Some of the blood that enters the terminal capillaries continues through the microcirculation and enters highly distensible storage areas called venous sinuses in the red pulp of the spleen. The venous sinuses are capable of storing more than 300 ml of blood. Passive dilation of the venous sinuses enables the spleen to increase its storage capacity as needed by the body. Sudden reductions in blood pressure cause the sympathetic nervous system to stimulate constriction of the sinuses, resulting in expulsion of as much as 200 ml of blood into the venous circulation, which helps restore blood volume and increases the hematocrit by as much as 4%.

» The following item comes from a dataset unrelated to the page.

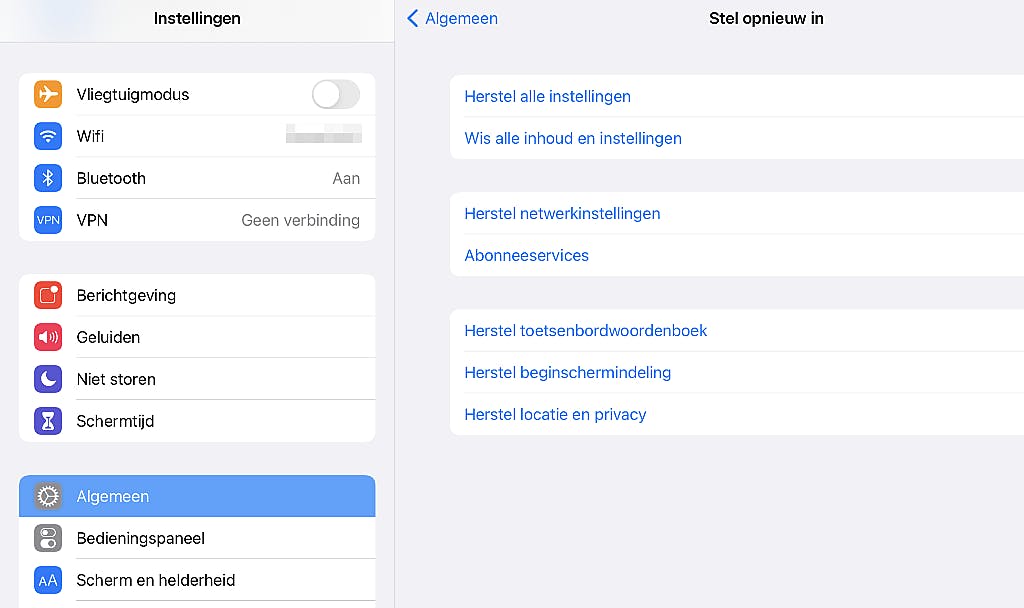Tap Herstel alle instellingen

pos(547,97)
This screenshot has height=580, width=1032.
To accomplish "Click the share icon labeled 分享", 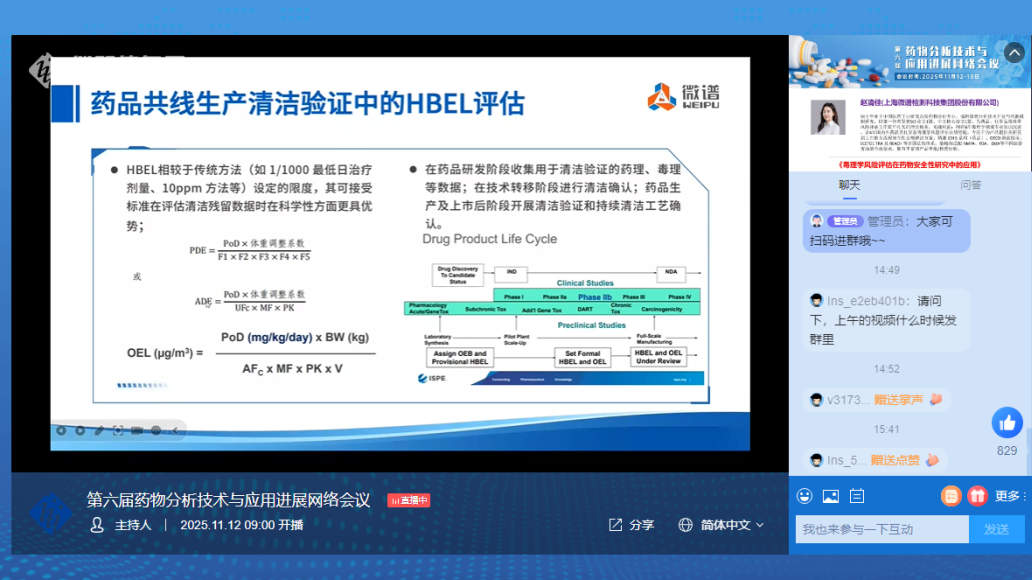I will coord(631,525).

The endothelial lining of the venous sinuses is discontinuous (having gaps between endothelial cells) and therefore extremely permeable so that blood cells are allowed to exit the circulation (Figure 25-6). The red pulp contains a system of loosely interconnected resident macrophages that provide the principal site of splenic filtration. Because of the slow circulation in the sinuses, the macrophages easily phagocytose old, damaged, or dead blood cells of all kinds (but chiefly erythrocytes), microorganisms, macromolecules, and particles of debris. Hemoglobin from phagocytosed erythrocytes is catabolized, and heme (iron) is stored in the cytoplasm of the macrophages or released back into the blood (see Figure 25-16). The macrophages also can remove particulate inclusions containing denatured hemoglobin (Heinz bodies) from erythrocytes without harming the cells themselves. Blood that filters through the red pulp also finds its way into the venous sinuses and hence into the portal circulation.

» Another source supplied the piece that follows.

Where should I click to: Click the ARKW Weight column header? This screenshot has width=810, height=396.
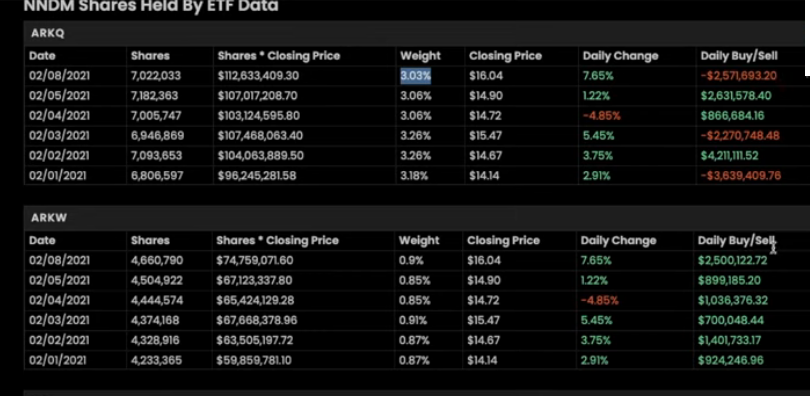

The spleen is not absolutely necessary for life or for adequate hematologic function. However, splenic absence from any cause (atrophy, traumatic injury, or removal because of disease) has several secondary effects on the body. For example, leukocytosis (high levels of circulating leukocytes) often occurs after splenectomy, suggesting that the spleen exerts some control over the rate of proliferation of leukocyte stem cells in the bone marrow or their release into the bloodstream. Circulating levels of iron may also decrease, reflecting the spleen’s role in the iron cycle. The immune response to encapsulated bacteria (e.g., Streptococcus pneumoniae [pneumococcus], Neisseria meningitidis [meningococcus], Haemophilus influenzae), which is primarily an IgM response, may be severely diminished resulting in increased susceptibility to disseminated infections. Loss of the spleen results in an increase in morphologically defective blood cells in the circulation, confirming the spleen’s role in removing old or damaged cells.

Lymph Nodes

Structurally, lymph nodes are part of the lymphatic system. Lymphatic vessels collect interstitial fluid from the tissues and transport it, as lymph, through vessels of increasing size to the thoracic duct, which drains into the superior vena cava returning the lymph to the circulation. Lymph nodes are distributed throughout the body and provide filtration of the lymph during its journey through the lymphatics. Each lymph node is enclosed in a fibrous capsule, branches of which (trabeculae) extend inward to partition the node into several compartments (Figure 25-7). Reticular fibers of connective tissue divide the compartments into a meshwork throughout the lymph node. The node consists of outer (cortex) and inner (paracortex) cortical areas and an inner medulla. Lymph enters through multiple small afferent lymphatic vessels into the subcapsular sinus, just beneath the capsule, drains into the cortical sinuses to the medullary sinuses, from which the lymph is collected and leaves the node by way of the efferent lymphatic vessel. Blood flows into the lymph nodes through the lymphatic artery, which ends in groups of postcapillary venules disturbed throughout the outer cortex. The blood is drained through the lymphatic vein.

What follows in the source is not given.